Man vs Machine Learning

I went head-to-head with Microsoft’s AutoML platform in a predictive modelling challenge.

R
Azure
Author

Dean Marchiori

Published

June 2, 2023

Over the past few years I have been doing more and more work in Microsoft Azure and the Azure Machine Learning Studio. One feature of the Azure ML studio is an automated machine learning feature. This is essentially a no-code UI that ‘empowers professional and nonprofessional data scientists to build machine learning models rapidly’ (emphasis mine).
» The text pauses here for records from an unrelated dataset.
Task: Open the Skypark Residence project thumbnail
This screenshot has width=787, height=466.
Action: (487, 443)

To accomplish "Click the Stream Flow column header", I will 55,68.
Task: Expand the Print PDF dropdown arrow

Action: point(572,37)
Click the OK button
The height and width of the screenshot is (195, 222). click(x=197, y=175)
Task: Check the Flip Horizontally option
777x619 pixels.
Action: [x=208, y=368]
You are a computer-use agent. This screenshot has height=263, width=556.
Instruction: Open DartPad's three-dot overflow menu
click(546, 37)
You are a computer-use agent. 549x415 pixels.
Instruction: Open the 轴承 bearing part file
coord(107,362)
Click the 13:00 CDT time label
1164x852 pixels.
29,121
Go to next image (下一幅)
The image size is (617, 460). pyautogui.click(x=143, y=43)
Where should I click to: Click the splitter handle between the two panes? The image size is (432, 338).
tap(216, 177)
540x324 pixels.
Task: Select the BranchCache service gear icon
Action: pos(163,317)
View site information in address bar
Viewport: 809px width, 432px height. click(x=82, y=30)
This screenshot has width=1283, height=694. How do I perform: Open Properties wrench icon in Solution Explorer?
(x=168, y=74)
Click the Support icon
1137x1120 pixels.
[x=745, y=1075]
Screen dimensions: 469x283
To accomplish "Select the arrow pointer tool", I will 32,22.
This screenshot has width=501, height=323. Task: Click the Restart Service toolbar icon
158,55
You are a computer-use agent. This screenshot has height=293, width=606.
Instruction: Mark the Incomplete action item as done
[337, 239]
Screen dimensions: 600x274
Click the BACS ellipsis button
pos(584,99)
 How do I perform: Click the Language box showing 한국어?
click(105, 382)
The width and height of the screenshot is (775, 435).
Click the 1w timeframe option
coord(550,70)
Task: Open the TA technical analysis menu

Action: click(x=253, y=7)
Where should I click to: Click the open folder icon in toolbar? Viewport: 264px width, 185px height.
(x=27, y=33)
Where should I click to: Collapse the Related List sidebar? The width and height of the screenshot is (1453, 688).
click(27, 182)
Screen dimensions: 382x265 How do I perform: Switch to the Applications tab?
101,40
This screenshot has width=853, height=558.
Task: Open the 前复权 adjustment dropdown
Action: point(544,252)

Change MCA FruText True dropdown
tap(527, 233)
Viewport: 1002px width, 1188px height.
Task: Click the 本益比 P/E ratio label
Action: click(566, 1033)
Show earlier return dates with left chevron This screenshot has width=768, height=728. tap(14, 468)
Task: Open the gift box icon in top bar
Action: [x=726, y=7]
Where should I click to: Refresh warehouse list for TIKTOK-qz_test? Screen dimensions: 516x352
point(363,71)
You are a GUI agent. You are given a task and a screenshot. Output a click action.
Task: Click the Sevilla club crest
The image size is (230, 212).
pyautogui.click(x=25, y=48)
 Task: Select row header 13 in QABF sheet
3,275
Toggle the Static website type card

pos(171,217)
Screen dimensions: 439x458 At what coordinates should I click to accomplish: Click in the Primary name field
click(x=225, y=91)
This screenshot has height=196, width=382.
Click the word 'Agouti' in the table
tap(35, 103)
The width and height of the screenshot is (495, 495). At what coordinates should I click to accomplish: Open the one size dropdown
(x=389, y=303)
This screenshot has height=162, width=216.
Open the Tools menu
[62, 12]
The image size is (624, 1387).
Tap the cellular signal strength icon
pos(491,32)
While many (including me) have leveled a fair amount of criticism towards such solutions, I thought it would be worth seeing what the fuss was about.

Could I go head-to-head on the same predictive modelling challenge and compete with the might of Microsoft’s AutoML solution? Even worse, would I enjoy it? Even more worse, could I win??

Time Series Forecasting Challenge

Objective: Create the most accurate time series forecasting model

Data Source: Half-hourly electricity demand for Victoria, Australia1

Training data: 51,120 records from 2012-01-01 to 2014-11-30

Test data: 1488 records from 2014-12-01 to 2014-12-31

Method 1: Use Microsoft Azure’s Automatic ML product.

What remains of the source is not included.